Philip
Horne, who in 1999 prepared the handiest, best annotated one-volume edition of
the novelist’s correspondence, Henry
James: A Life in Letters, has rendered readers another service by editing James’
Autobiographies for the Library of
America. James never authored a book titled Autobiographies,
but in 1956 Frederick W. Dupee published Henry James: Autobiography to mark the fortieth anniversary of the
novelist’s death. In it, Dupee collected A
Small Boy and Others (1913), Notes of
a Son and Brother (1914) and the unfinished and posthumously published The Middle Years (1917), as does Horne. These
volumes are not for James tyros. (A good place to start is the 1893 story that
shares its title with the third autobiographical volume, “The Middle Years.”)
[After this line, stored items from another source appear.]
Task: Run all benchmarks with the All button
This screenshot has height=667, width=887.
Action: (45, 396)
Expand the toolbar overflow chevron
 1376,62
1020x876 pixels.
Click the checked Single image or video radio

All are written in James’ fearsome late manner. Even his beloved brother William,
after reading The Golden Bowl (1904),
urged Henry to “sit down and write a new book, with no twilight or mustiness in
the plot, with great vigor and decisiveness in the action, no fencing in the
dialogue, no psychological commentaries, and absolute straightness
in the style.” What William proposed might read like a thriller but not like
Henry.
Horne
had the inspired idea of adding as an appendix Theodora Bosanquet’s Henry James at Work, her memoir originally published
by Leonard and Virginia Woolf's Hogarth Press in 1924. Bosanquet served as
James’ secretary and, as he called her, amanuensis, from 1907 until his death
in 1916. Bosanquet was more than a glorified taker of dictation, and possessed
a first-rate literary sensibility. Here is Bosanquet in Sec. VII of her memoir:
“Many
men whose prime business is the art of writing find rest and refreshment in
other occupations. They marry or they keep dogs, they play golf or bridge, they
study Sanskrit or collect postage stamps. Except for a period of ownership of a
dachshund [Max], Henry James did none of these things. He lived a life
consecrated to the service of a jealous, insatiable, and supremely rewarding
goddess, and all his activities had essential reference to that service.”
Bosanquet
read the Master’s work with discernment, and not merely the volumes she transcribed.
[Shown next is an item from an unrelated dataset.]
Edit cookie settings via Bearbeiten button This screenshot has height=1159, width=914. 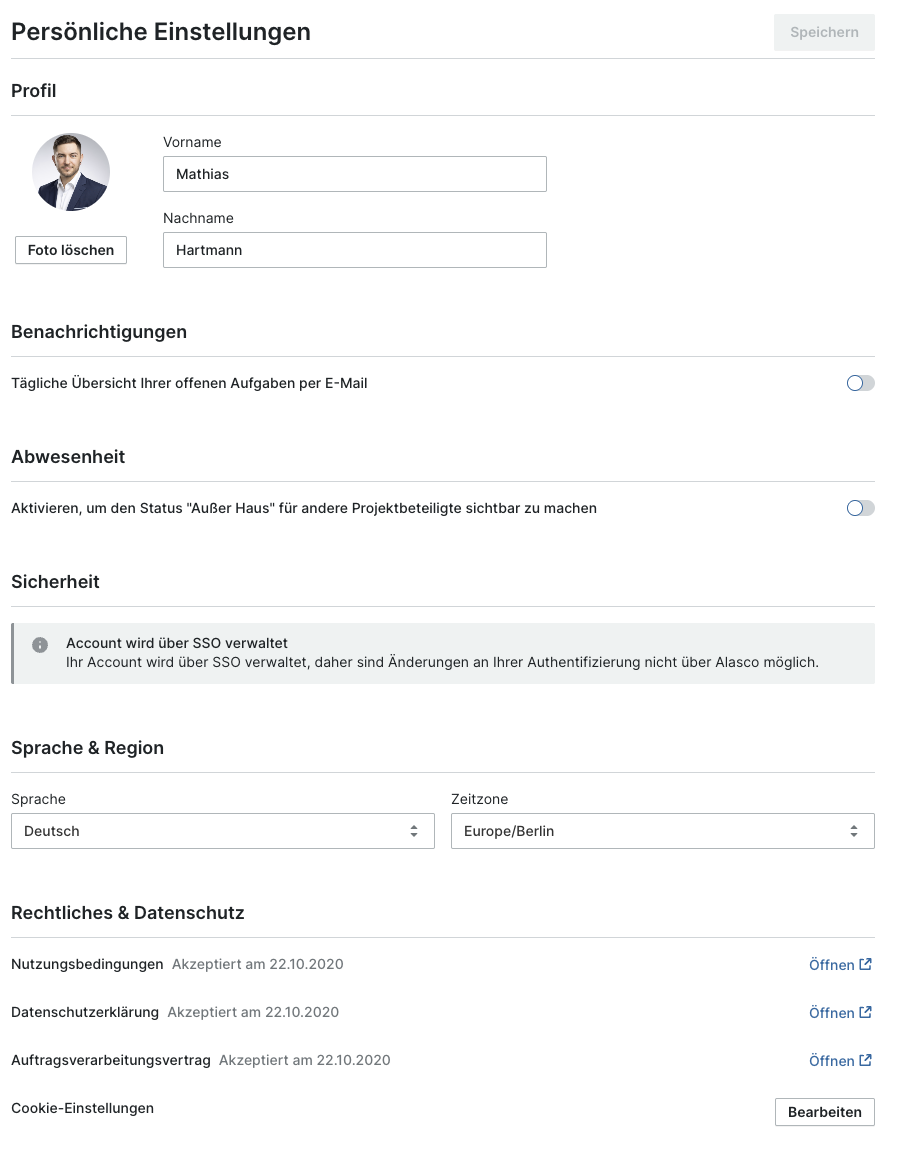pyautogui.click(x=825, y=1112)
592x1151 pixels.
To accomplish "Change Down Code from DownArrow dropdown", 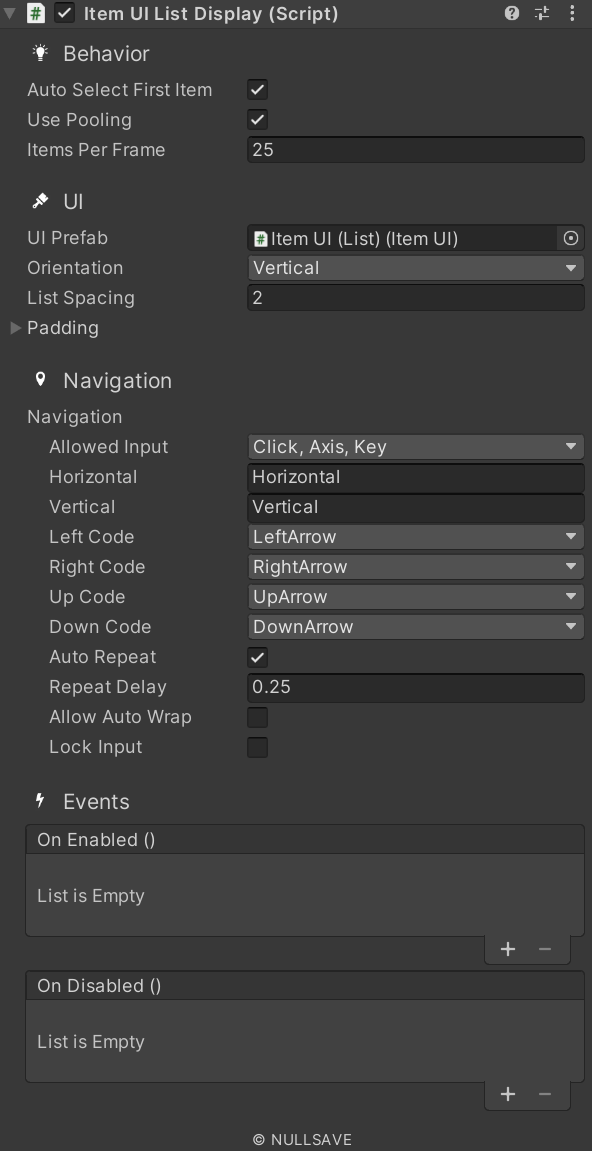I will [x=415, y=627].
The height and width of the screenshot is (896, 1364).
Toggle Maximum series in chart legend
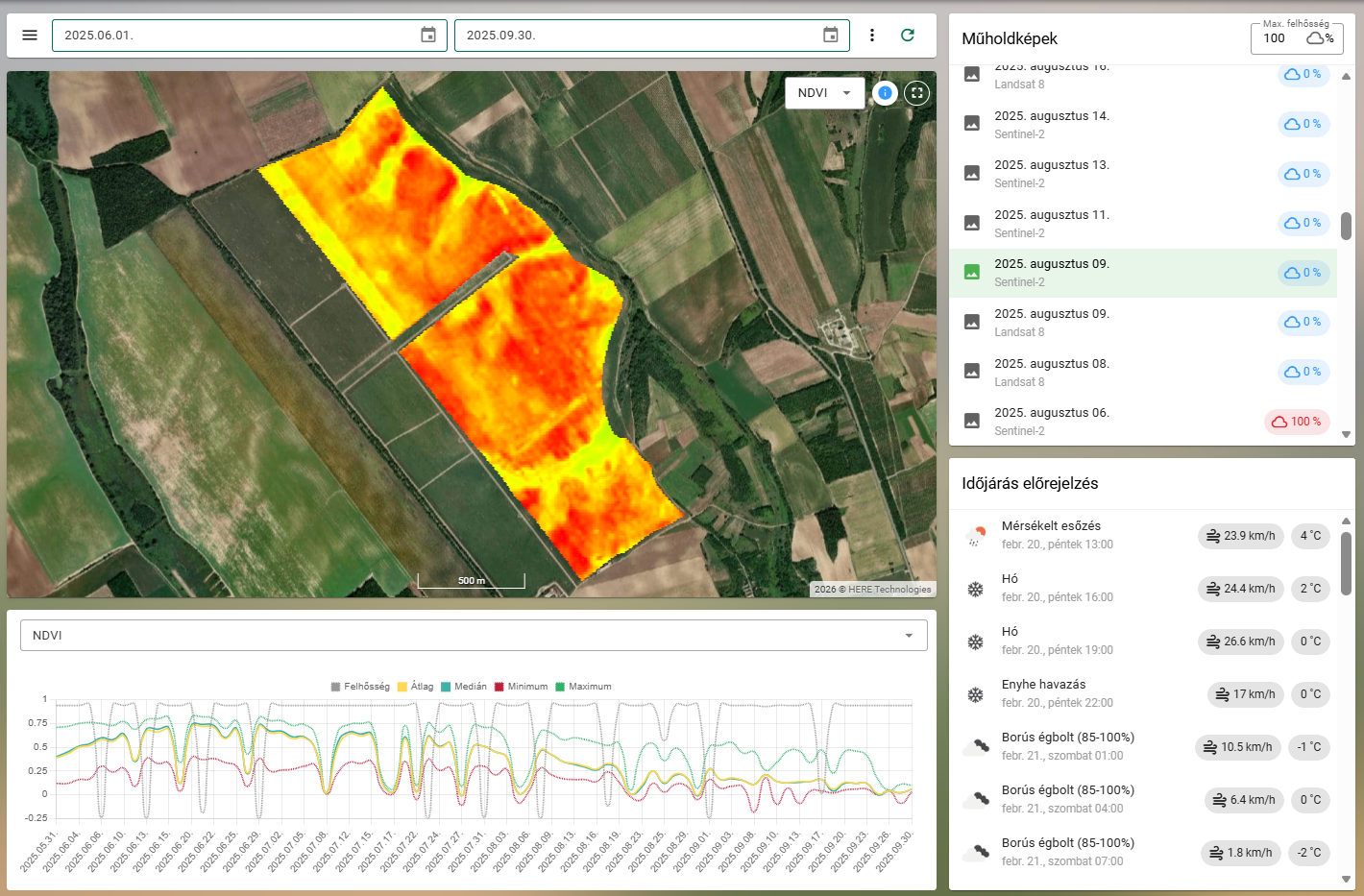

Her understanding of James’ essential theme, as explored in The Portrait of a Lady, Washington Square and What Maisie Knew, is shrewd:
“The
essential fact is that wherever he looked Henry James saw fineness apparently
sacrificed to grossness, beauty to avarice, truth to a bold front. He realized
how constantly the tenderness of growing life is at the mercy of personal
tyranny and he hated the tyranny of persons over each other. His novels are a
repeated exposure of this wickedness, a reiterated and passionate plea for the
fullest freedom of development, unimperilled by reckless and barbarous
stupidity.”
Bosanquet
went on to publish critical studies of Harriet Martineau and Paul Valéry. I
have read the latter, published by the Hogarth Press in 1933. Valéry lived
another twelve years and never stopped writing, but Bosanquet’s monograph is
one of the best introductions I know to the poet’s life and work. This miniature
portrait of the Frenchman is somewhat reminiscent of Henry James and Bosanquet’s
description of his life without what we would recognize as hobbies, recreation
or other ways to fill “down time”:
“His
working leisure he gave to his chosen studies, particularly to research on the
psychology of attention. Experimentally speaking, he was his own rabbit and he
entered details of his observations in a series of note-books. Fascinated as he
was by the recurrent image of Monsieur Teste gliding every night into Absence,
he made a careful examination of states of semi-consciousness. He investigated
dreams, he watched himself growing drowsy, or emerging from sleep to wakefulness.
He meditated on the function and properties of time.
“He
saw very few people. He lived quite outside the world of literary movements.
Neither editors nor an internal demon urged him to write for publication.”